The circadian clock maintains temporal control of metabolic processes and exerts a key role in adipocyte development. Discovery of clock-modulatory compounds may provide new avenues for metabolic disease therapy. Here we report the identification of flavonoid compounds, Quercetin and Fisetin, as clock-activating molecules with direct inhibitory action on adipogenesis and adipocyte lipid metabolism. Quercetin and Fisetin displayed robust ROR agonism that promoted clock oscillation with induction of clock genes. Treating preadipocytes with these compounds blocked their adipogenic differentiation. In mature adipocytes, Quercetin and Fisetin suppressed lipid accumulation by inhibiting lipogenic enzymes.
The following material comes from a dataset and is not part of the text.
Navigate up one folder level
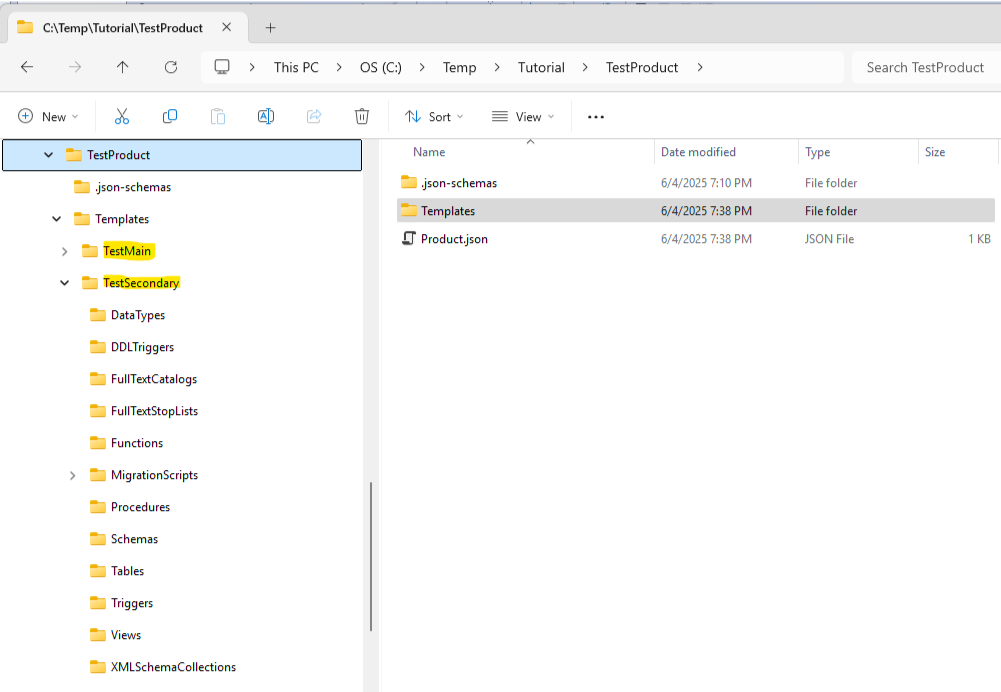1001x692 pixels. click(x=122, y=67)
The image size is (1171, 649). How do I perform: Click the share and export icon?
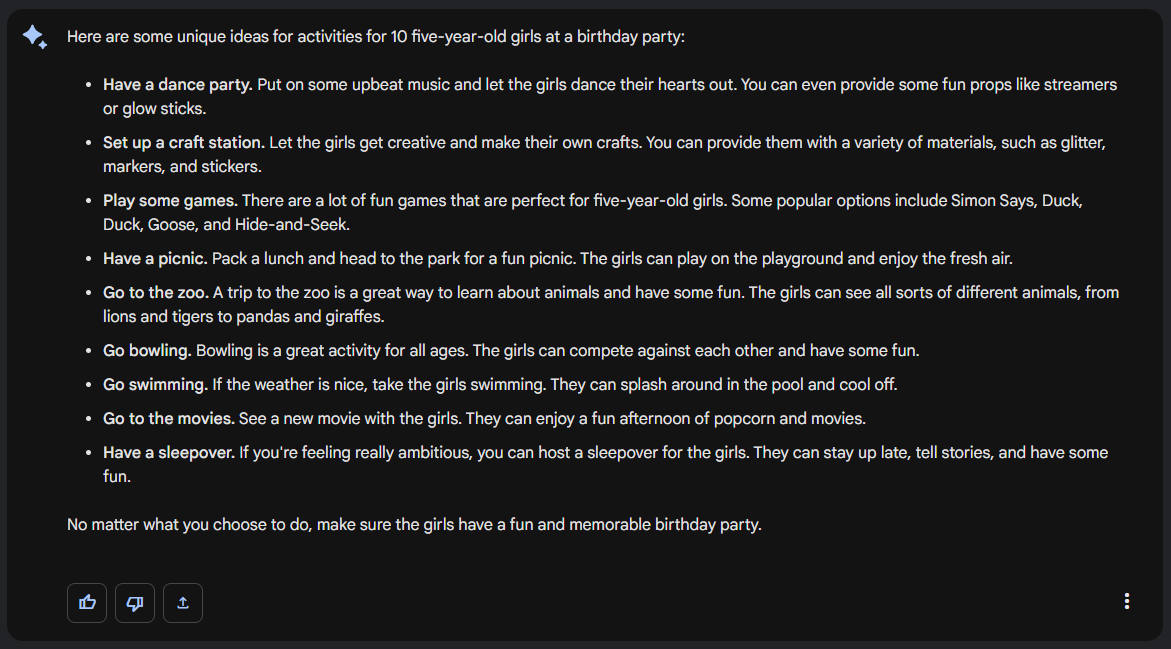point(183,602)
Furthermore, activation of ROR by a synthetic agonist or ectopic expression were sufficient to inhibit adipogenesis. In mice treated with Quercetin or Fisetin, ROR was markedly induced in adipose depots with strong suppression of the adipogenic and lipogenic programs. While quercetin significantly attenuated lipid storage in adipose tissue in vivo accompanied with lowering of free fatty acids and improved insulin sensitivity, fisetin displayed a less robust effect with differential regulation of lipolytic pathway. Collectively, these findings uncovered the clock-activating properties of quercetin and fisetin that prevent adipocyte maturation and hypertrophy to limit adipose tissue expansion. These actions contribute, at least in part, to their beneficial effects on metabolic disorders.